Lanskap tahun 1886 dengan narasi kehidupan provinsi Prancis Pont-Aven dilukis oleh Paul Gauguin selama perjalanannya di Breton pada musim panas tahun itu. Ini adalah karya yang dapat dimengerti, intinya sederhana dan eksekusi, ditulis oleh seniman dalam interval istirahatnya dari kehidupan ibukota dan untuk menyelamatkan, mengingat bahwa kehidupan di sana dibedakan oleh relatif tenang dan biaya makanan yang relatif rendah.
Lanskap provinsi Breton terjual habis di Paris, yang mendorong penulis untuk bekerja keras. Apa yang kita lihat Lapangan ini, tetapi tidak kosong dengan budaya tabur, tetapi hanya tepi kecilnya yang dikelilingi oleh gubuk-gubuk tanah liat yang miskin dengan atap rumput, tanah yang kaya di kejauhan dan banyak bukit hijau. Dilihat dari bagaimana mahkota pohon hijau tumbuh dan rumput mati, kita dapat berbicara tentang pertengahan musim panas atau akhirnya.
Bayangan panjang mengisyaratkan jam-jam awal pagi, tetapi petani yang tidur beristirahat setelah bekerja, mungkin ini malam? Pemandangannya digoreng matahari. Ada banyak bintik-bintik merah pohon, kelelahan karena panas, dan gedung-gedung yang terang benderang. Mungkin dingin di tempat teduh. Untuk menusuk bayangan mentah, Paul Gauguin menggunakan sayuran dingin, warna yang lebih jenuh.

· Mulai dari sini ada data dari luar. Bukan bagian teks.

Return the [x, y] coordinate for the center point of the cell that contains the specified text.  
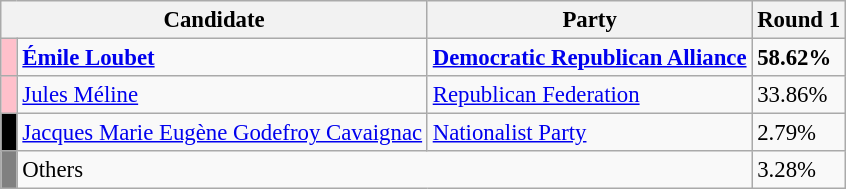
Jules Méline [222, 95]
33.86% [799, 95]
Nationalist Party [589, 133]
3.28% [799, 170]
Democratic Republican Alliance [589, 58]
2.79% [799, 133]
Others [384, 170]
58.62% [799, 58]
Candidate [214, 20]
Émile Loubet [222, 58]
Party [589, 20]
Republican Federation [589, 95]
Jacques Marie Eugène Godefroy Cavaignac [222, 133]
Round 1 [799, 20]
Determine the (X, Y) coordinate at the center of the cell enclosing the given text.  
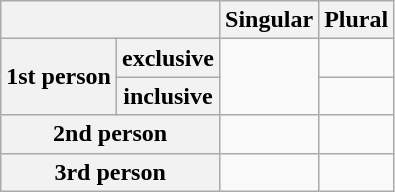
2nd person (110, 134)
3rd person (110, 172)
inclusive (168, 96)
Plural (356, 20)
exclusive (168, 58)
1st person (59, 77)
Singular (270, 20)
Extract the (X, Y) coordinate from the center of the cell holding the provided text.  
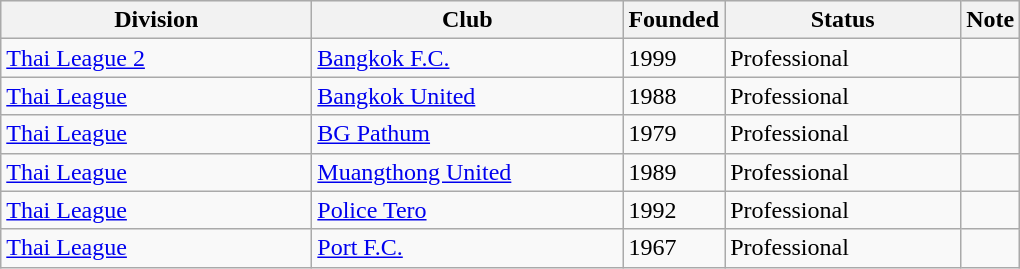
1979 (674, 134)
Founded (674, 20)
Note (990, 20)
1999 (674, 58)
1988 (674, 96)
Bangkok F.C. (468, 58)
Thai League 2 (156, 58)
1989 (674, 172)
Muangthong United (468, 172)
Port F.C. (468, 248)
Status (843, 20)
BG Pathum (468, 134)
Police Tero (468, 210)
1992 (674, 210)
Club (468, 20)
1967 (674, 248)
Division (156, 20)
Bangkok United (468, 96)
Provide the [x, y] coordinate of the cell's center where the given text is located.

Atap berumput ungu yang menarik dan diselingi dengan warna biru dalam kisaran hangat. Variasi detail putih dikalahkan oleh berbagai warna, tetapi tidak dengan monokrom murni. Lansekap perkebunan ternyata banyak sisi, menarik, jenuh. Adegan sehari-hari ditata dengan nyaman, dan dirancang, kemungkinan besar, untuk persepsi siaga dan suasana hati yang riang.
Warna pedesaan tidak akan menghiasi aula, tetapi akan menekankan kenyamanan ruang makan, interior pedesaan, dan ruang belajar. Surat yang tenang, yang tidak terlihat seperti pencinta semprotan Gauguin yang kontras, memberikan kehangatan dan aroma rumput yang belum dibersihkan. Brittany, dengan kebosanannya, menjadi liburan nyata dalam karya Paul Gauguin. Sapuan sapuan sapuannya dengan berani dicetak dedaunan dan batu di kanvas, yang, kemungkinan besar, tidak lagi dalam kehidupan nyata. Area yang terfragmentasi ini kosong, ditanami sesuatu yang dapat dimakan, dan reruntuhan – pagar telah hancur menjadi teka-teki dari waktu ke waktu. Kita beruntung. Gauguin memaksa Pont Aven, kota seniman, untuk hidup selamanya dalam karyanya, di lanskap ini.